Commenters also disputed whether all the “powers” now excluded by New York’s recent amendment should be excluded in New Jersey law. For example, a power authorizing a financial institution to take action relating to an account in which the financial institution holds cash, securities or financial assets on behalf of the person giving the power is now specifically excluded from the applicability of New York’s law. Commenters reported to us that the meaning of this “power” is unclear and such a power could very well be part of the grant of authority that the principal intended to give an agent in a durable power of attorney. There are other examples of powers, specifically excluded from New York’s law, which Staff was advised should not be excluded from 46:2B-20.4 for the same (or similar) reasons. Staff agrees with the analyses and, hence, does not recommend adoption of all of the exclusions enumerated in the New York law, even in a broader category form.

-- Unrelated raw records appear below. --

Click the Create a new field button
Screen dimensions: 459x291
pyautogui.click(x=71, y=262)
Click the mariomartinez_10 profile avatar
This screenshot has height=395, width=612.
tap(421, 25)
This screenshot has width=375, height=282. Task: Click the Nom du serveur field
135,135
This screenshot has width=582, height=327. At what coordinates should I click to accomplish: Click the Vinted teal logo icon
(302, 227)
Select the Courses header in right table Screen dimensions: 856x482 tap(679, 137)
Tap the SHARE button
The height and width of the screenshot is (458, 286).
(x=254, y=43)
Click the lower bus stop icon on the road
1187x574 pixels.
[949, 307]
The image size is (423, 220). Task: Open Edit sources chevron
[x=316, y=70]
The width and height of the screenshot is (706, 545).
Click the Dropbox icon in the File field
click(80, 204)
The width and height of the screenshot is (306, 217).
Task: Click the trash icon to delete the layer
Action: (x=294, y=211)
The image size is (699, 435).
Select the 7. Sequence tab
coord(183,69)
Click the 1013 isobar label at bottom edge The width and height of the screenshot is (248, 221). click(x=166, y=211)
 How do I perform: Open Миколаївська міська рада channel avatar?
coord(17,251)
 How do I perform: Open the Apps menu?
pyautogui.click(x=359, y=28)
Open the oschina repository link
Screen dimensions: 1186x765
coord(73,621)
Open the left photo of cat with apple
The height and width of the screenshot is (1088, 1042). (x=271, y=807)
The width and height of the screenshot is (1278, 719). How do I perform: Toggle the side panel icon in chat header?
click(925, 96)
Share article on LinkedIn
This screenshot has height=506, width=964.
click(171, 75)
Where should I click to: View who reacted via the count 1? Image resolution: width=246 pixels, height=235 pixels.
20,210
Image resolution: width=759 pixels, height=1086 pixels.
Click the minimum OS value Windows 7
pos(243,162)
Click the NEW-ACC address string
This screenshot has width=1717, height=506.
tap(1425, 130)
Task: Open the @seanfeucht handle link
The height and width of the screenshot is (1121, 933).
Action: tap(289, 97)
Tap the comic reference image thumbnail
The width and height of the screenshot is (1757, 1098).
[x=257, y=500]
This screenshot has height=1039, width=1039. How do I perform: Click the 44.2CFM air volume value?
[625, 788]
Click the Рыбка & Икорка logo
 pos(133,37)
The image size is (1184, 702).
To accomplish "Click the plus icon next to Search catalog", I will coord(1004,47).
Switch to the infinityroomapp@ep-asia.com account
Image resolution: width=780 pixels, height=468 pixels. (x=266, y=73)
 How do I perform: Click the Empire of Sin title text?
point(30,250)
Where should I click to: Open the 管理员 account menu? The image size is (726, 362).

New subsection b. enables a principle to direct that the act will govern the power, regardless of whether the act otherwise would be applicable.

2. 46:2B-10.10. Acceptance and good faith reliance by third party

In light of the language used in sections 20.16 and 20.17, Staff added the word “or termination” after the word “revocation” in subsection b. of this section.

3. 46:2B-10.12. Affidavit of non-revocation or non-termination of power of attorney; language and model form

For the purposes of clarity, plain language, and consistency with sections 20.10 (c) and 20.17, the model form of affidavit has been revised.

4.46:2B-20.16. Agent’s act without knowledge or notice of principal’s death or incapacity

Staff revised this section to make it more consistent with sections 20.10, 20.12 and 20.17(e), all of which refer to reliance upon or action based on a power of attorney until notice or knowledge of the principal’s revocation of the power or of the termination of the power for a specified reason. The revision is also consistent with the source statute N.J.S. 46:2B-8.6. The proposed change will further clarify that an agent who acts in good faith without the knowledge of the principal’s revocation of the power of attorney, or without the knowledge of the termination of the power for any reason, binds a principal just as an agent acting without the knowledge of the principal’s death would bind a principal.

5. 46:2B:20.17. Revocation and termination of power of attorney

The Final Report makes a distinction between revocation of unrecorded and recorded powers of attorney. The New York amendment makes a similar distinction but requires that the recording of a revocation be made in the same office where the original power of attorney was recorded.

Rather than recommending modification of the Final Report to add the words, “in the same office”, after the words, “records” in subsection 46:2B:20.17b., which could be read to make the revocation invalid if not recorded or if not recorded in that office, Staff proposes language that makes an unrecorded revocation ineffective as to a third party or agent who acts in reliance on the recorded power of attorney without notice or knowledge of the revocation of that power.